To do
List the objects that the article on LACMA's David Geffen Galleries places in the Pacific Ocean section at the main entrance.

Selected passage
As Peter Zumthor's highly anticipated Los Angeles County Museum of Art opens, local writer Shane Reiner-Roth examines how the structure reflects the current moment. The CEO and director of the Los Angeles County Museum of Art (LACMA), Michael Govan seems to believe that the highs and lows of quick decision-making are irrelevant in the pursuit of immortality. Since joining 20 years ago, Govan has transformed a publicly funded cultural institution of moderate acclaim into a laboratory for global stardom by commissioning distinctive permanent works by contemporary artists.
His first commission, Chris Burden's Urban Light (2008), a grid of restored street lamps near the entrance, positioned LACMA as one of the city's most popular tourist destinations. Others, such as Michael Heizer's Levitated Mass (2012), which clumsily positions a 340-ton boulder above a desolate walking path in a 2.5-acre sand pit, have drawn ridicule – the more common consequence of impetuousness. But no commission, for better and worse, will ever be as consequential as the recently opened David Geffen Galleries, the new home of LACMA's permanent collection.
The layout allows for a fragmentation of self-awareness on the museum's part The project has attracted local criticism and concern since day one. This is the first project built in the United States to be designed by Zumthor, the Swiss architect world-famous for minimalist works of remarkable spatial and material sensitivity. It is also his largest by far, with 347,000 square feet (32,237 metres) spread across 3.5 acres (and yet it only offers 110,000 square feet of gallery space – 10,000 fewer than in the galleries it replaces).
Composed of more than two million cubic feet of concrete (65,000 cubic metres), and boasting a price tag of $750 million (125 million of which would come from local taxes), the project even dares to span a major boulevard, like a freeway overpass – a visual statement about the fast-moving and elevated position of the art market in Los Angeles, perhaps. But if all that could somehow be put aside, the public may well experience the final product as one that captures the strangeness of our times. It is overwhelming in multiple ways; some are sublime, as art should be, while others are distracting, as life often is today.
Unlike the neoclassical Metropolitan Museum of Art in New York, which neatly arranges rooms within a windowless grid, visitors here navigate a vast open floor plan that treats the time and space of art history as visual playthings. Read: Art installations bring colour to Peter Zumthor's austere LACMA addition It is certainly not obvious at first, but the gallery space is geographically split into four sections, each one loosely inspired by a different oceanic network of cultural exchange. The main entrance brings visitors to the Pacific Ocean, where 14th-century Chinese pottery and Spanish-colonial paintings drift in a sea of concrete alongside Raymond Loewy's own custom-designed Studebaker Avanti.

Data shown
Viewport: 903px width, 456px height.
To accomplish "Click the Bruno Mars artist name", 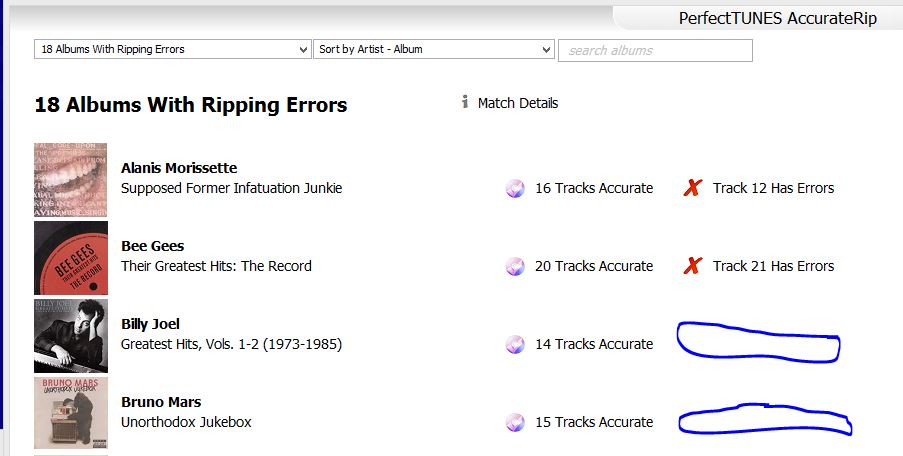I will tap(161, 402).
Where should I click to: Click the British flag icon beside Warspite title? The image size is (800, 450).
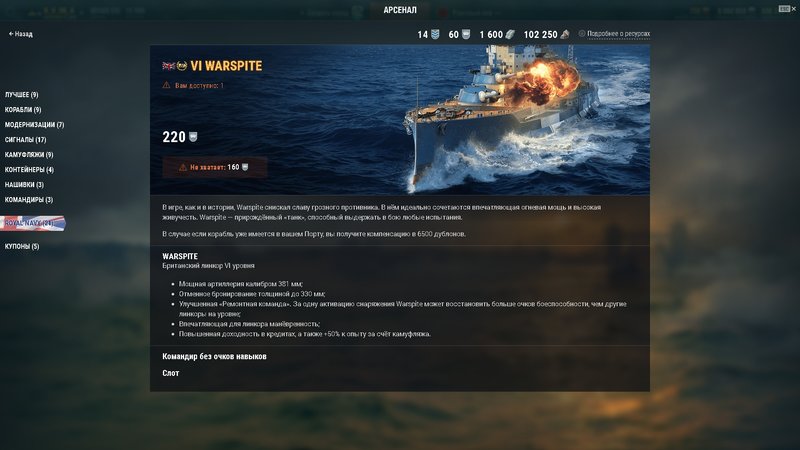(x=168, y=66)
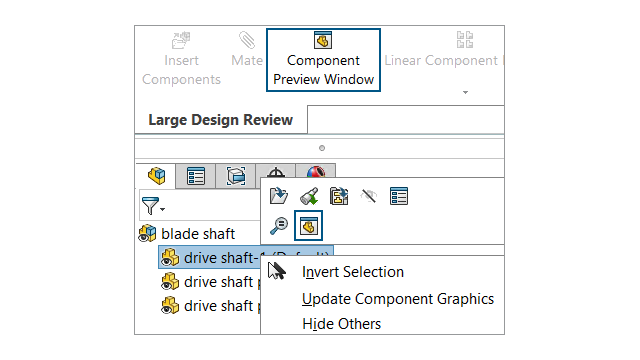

Output for this exercise
- 14th-century Chinese pottery
- Spanish-colonial paintings
- Raymond Loewy's own custom-designed Studebaker Avanti